# Broadband Help



## Limitless (Sep 9, 2013)

Hi Guys
Can you suggest me some good companies which provide unlimited plans 
My Budget 1100
Location:- Delhi

Airtel don't provide unlimited plans anymore currently I'm using 2mbps @ 1000Rs 10GB data which is too less :/


----------



## ravi_9793 (Sep 9, 2013)

Launch of new Broadband

Launch of FTTH symmetric Broadband Plans


----------



## Limitless (Sep 9, 2013)

ravi_9793 said:


> Launch of new Broadband
> 
> Launch of FTTH symmetric Broadband Plans



Is MTNL reliable? What about Reliance broadband?


----------



## ravi_9793 (Sep 10, 2013)

Limitless said:


> Is MTNL reliable? What about Reliance broadband?


MTNL is not very reliable but for sure its better than Reliance.
No doubt, Airtel is the most reliable broadband provider in India, but at the same time they are costly also.


MTNL + Reliability = MTNL 3G
MTNL Delhi unlimited 3G for Rs 1650/ month
3G Prepaid


Before recharging for unlimited plan, try Rs. 20 3G pack (250 MB, 1 day) to check its speed in your area.

◆ **DATA EXTRACT**
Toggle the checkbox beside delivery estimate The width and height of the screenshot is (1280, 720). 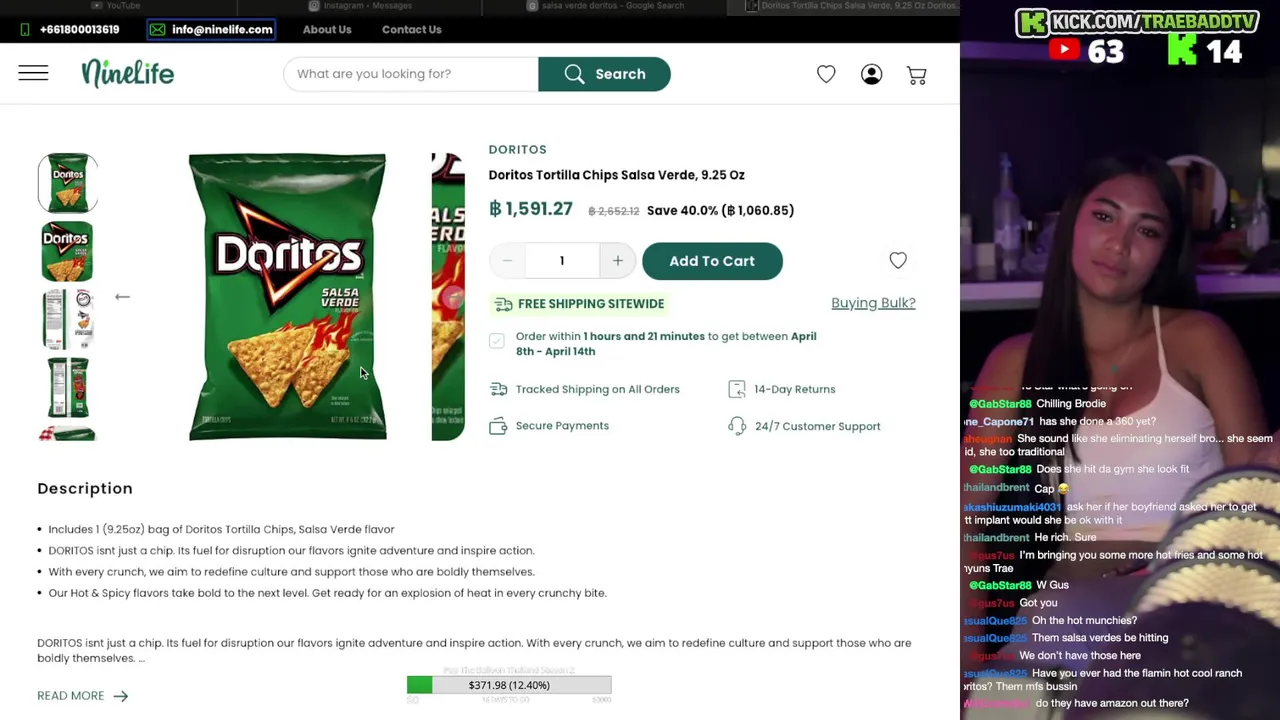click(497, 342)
...
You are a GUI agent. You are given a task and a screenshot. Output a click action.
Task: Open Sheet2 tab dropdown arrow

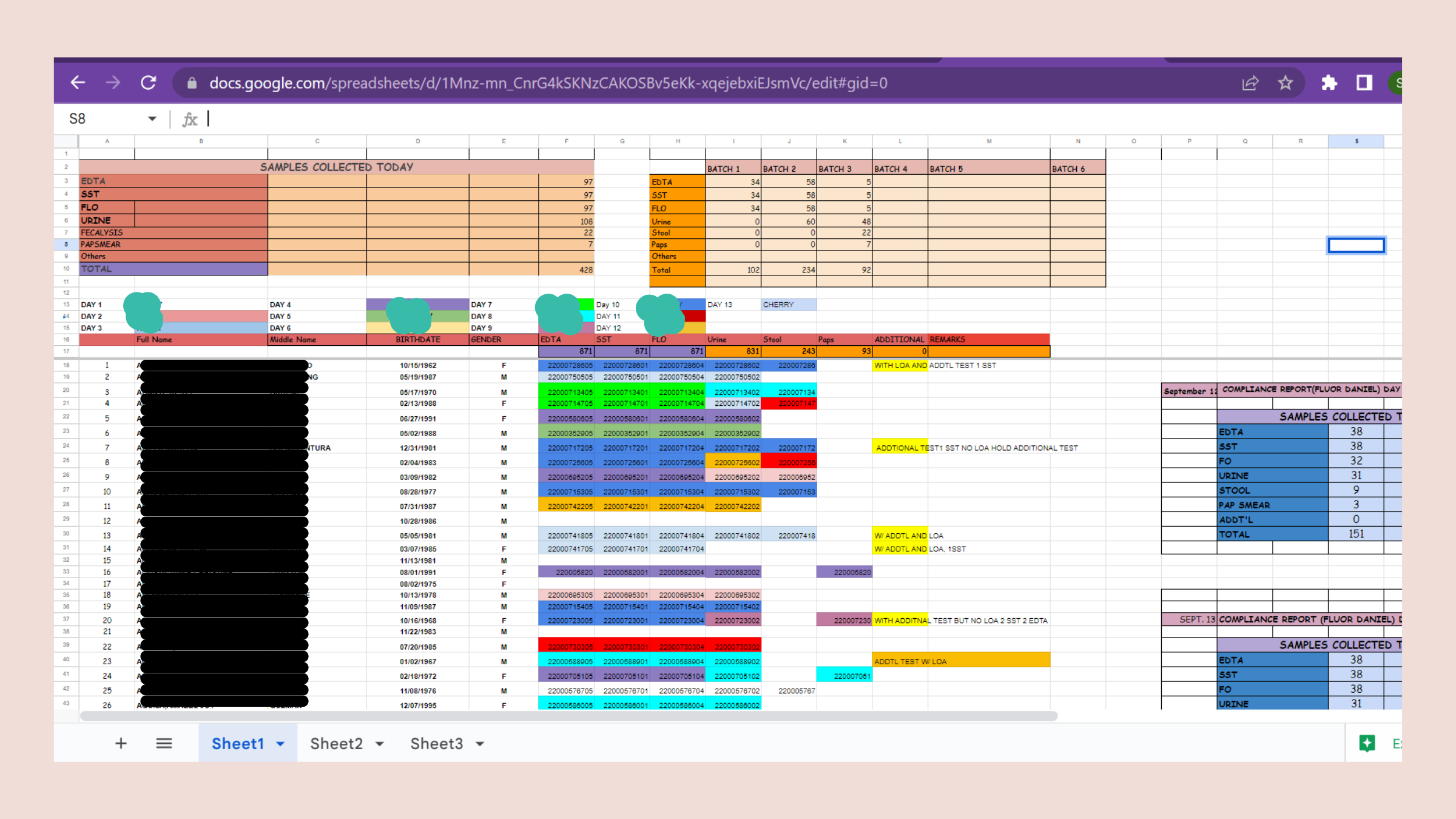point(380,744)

◆ **TASK 1**
In the broadband thread, what monthly price is given for MTNL Delhi unlimited 3G?
◆ **TASK 2**
Reproduce the portion of the broadband thread that begins at the words "MTNL is not" and stops after "are costly also.".

◆ **ANSWER 1**
Rs 1650 per month.

◆ **ANSWER 2**
MTNL is not very reliable but for sure its better than Reliance.
No doubt, Airtel is the most reliable broadband provider in India, but at the same time they are costly also.